Who needs Posse Comitatus?

by digby

Radley Balko has written a must-read for anyone who cares about civil liberties Rise of the Warrior Cop: The Militarization of America’s Police Forces.

Here,  the ABA Journal features a lengthy excerpt about our long and illustrious history in this regard. The following charts accompany the piece.

None of that will come as a surprise to anyone who read Rick Perlstein’s Nixonland.For every step forward there is a backlash, something that liberals often ignore in the ecstasy of their victory dances. The “law and order” backlash that came as a result of the civil rights revolution of the 60s never totally abated and one of the places where it’s really taken hold is in our police apparatus at every level of government. 9/11 simply put the program on steroids.

The ABA Journal, wrote this as an editors note:

In a remarkable speech at the National Defense University in May, President Barack Obama signaled an end to the war on terrorism; maybe not an end, it turns out, but a winding down of the costly deployments, the wholesale use of drone warfare, and even the very rhetoric of war.

Prompted by the odious attacks on New York City and Washington, D.C., in 2001, he said, we took the battle, for better or worse, to Afghanistan and to Iraq and, surreptitiously, to Pakistan to punish those deemed responsible. We moved on the home front, as well; perhaps too quickly, some would argue—“hardening targets, tightening transportation security, giving law enforcement new tools to prevent terror,” as the president described the domestic defense agenda.

Some of this hardening and tightening was obvious. Surveillance cameras became as ubiquitous as concrete barriers. Office buildings tightened security. Passengers were screened for weapons before boarding planes. But in local law enforcement some of the “new tools” made available to even the smallest police departments helped accelerate changes in policing, changes that some say altered the way police departments behave.

Today, police departments—or some of their key enforcement operations—appear to be on a war footing. Many dress in commando black, instead of the traditional blue. They own military-grade weapons, armored personnel carriers, helicopters and Humvees. Their training is military. Their approach is military. They are in a war against crime and violence and terror that they argue never ends.

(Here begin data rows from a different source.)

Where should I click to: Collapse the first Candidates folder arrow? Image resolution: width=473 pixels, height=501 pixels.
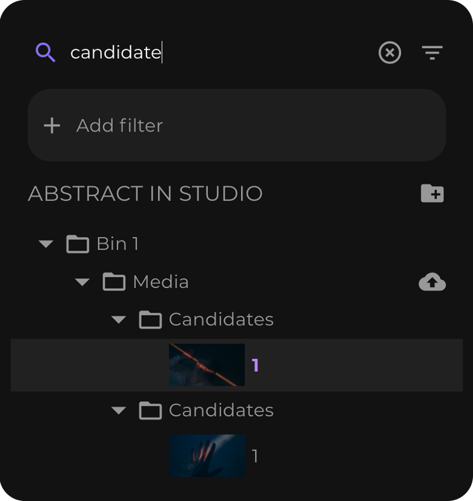(x=119, y=319)
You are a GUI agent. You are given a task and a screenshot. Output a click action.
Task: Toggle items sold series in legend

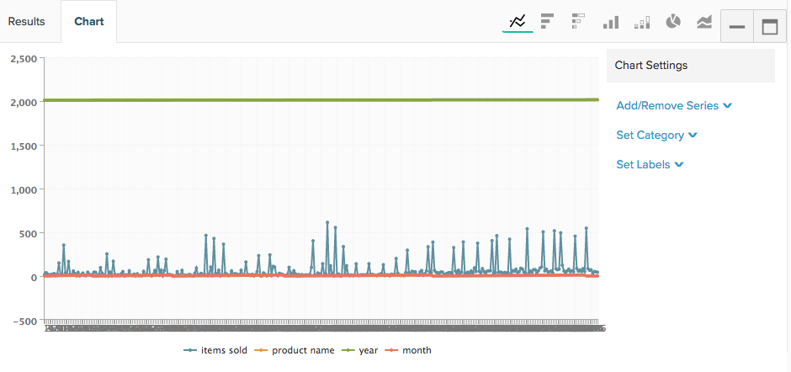coord(215,350)
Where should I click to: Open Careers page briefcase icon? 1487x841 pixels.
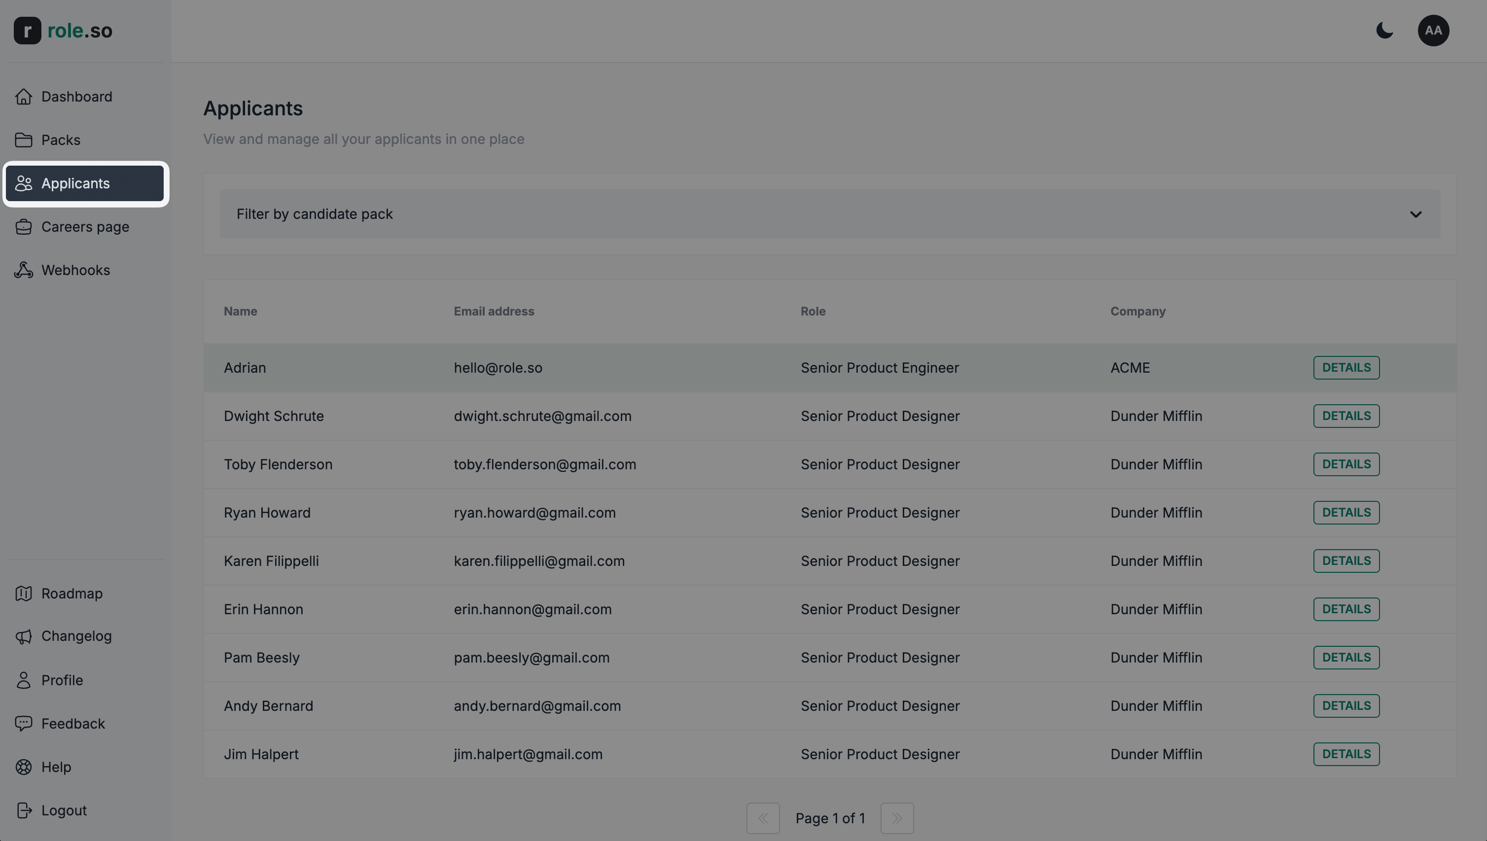(24, 226)
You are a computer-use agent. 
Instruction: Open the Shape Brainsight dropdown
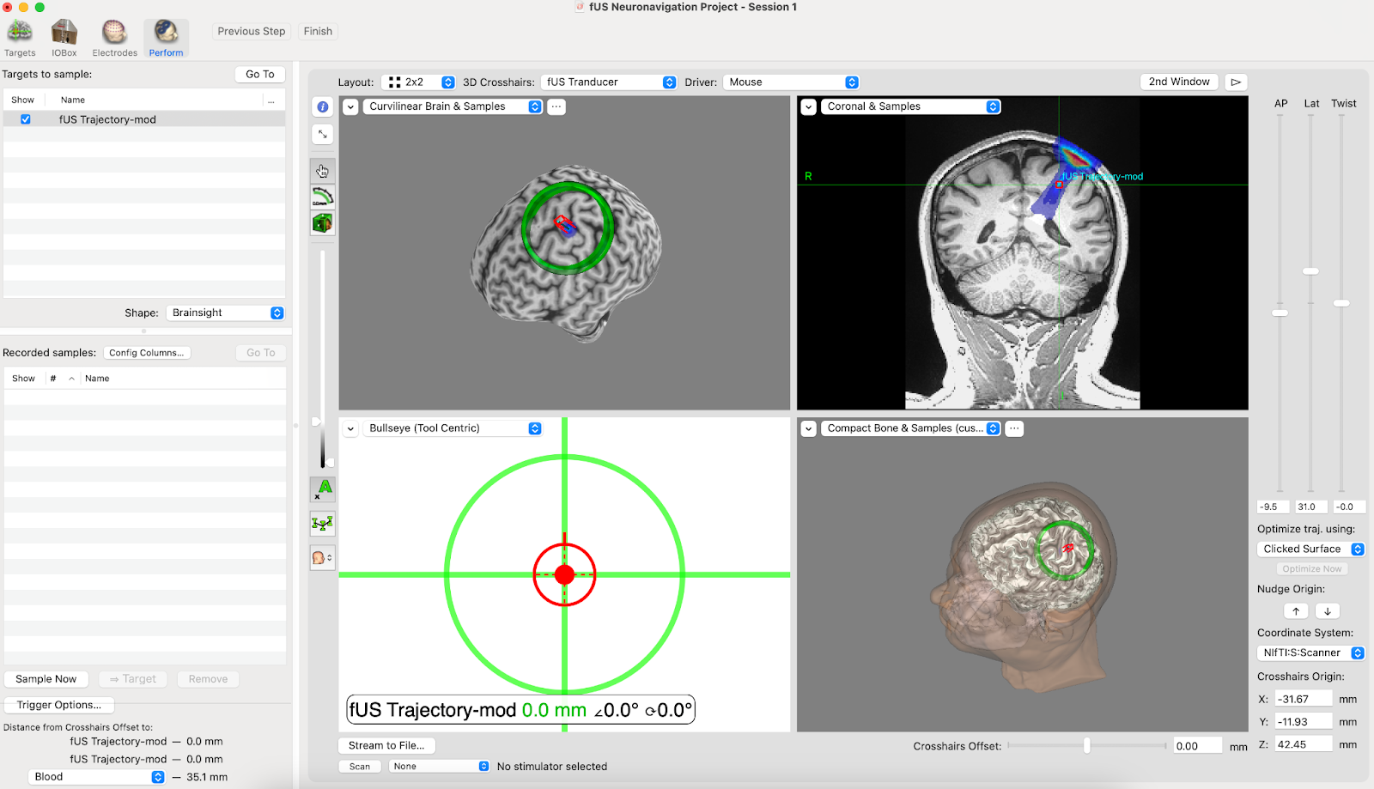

Just ask those at the finish line of the Boston Marathon on April 15.

In his new book, Rise of the Warrior Cop, journalist Radley Balko points out that this militarization of police departments had taken hold several decades before 9/11. He argues, in the following excerpt, that a few appropriate applications of those tactics and weaponry have obscured their routine use each day, against U.S. citizens accused of ordinary crimes, in ways that would have been repugnant to the nation’s founders. “To say a military tactic is legal, or even effective, is not to say it is wise or moral in every instance,” the president noted in his recent speech. “For the same human progress that gives us the technology to strike half a world away also demands the discipline to constrain that power—or risk abusing it.”

Whether or not you agree with him, it is an issue that Balko has been chronicling for years at the local and national levels. And in this particular moment of national introspection about the efficacy of traditional warfare against the threat of determined terrorists, Balko poses the question about its efficacy against common crime.

That piece says they are in a war against “crime and violence” but that’s obscurely abstract. It’s a war against people — also known as citizens of the United States. And as with our foreign adventures, much of it, in my opinion, is driven by a zeal to deploy new technology.

I’ve been following this story for some time and always quote Balko’s work liberally. His insights on this are required reading for anyone who’s concerned about this issue of creeping authoritarianism.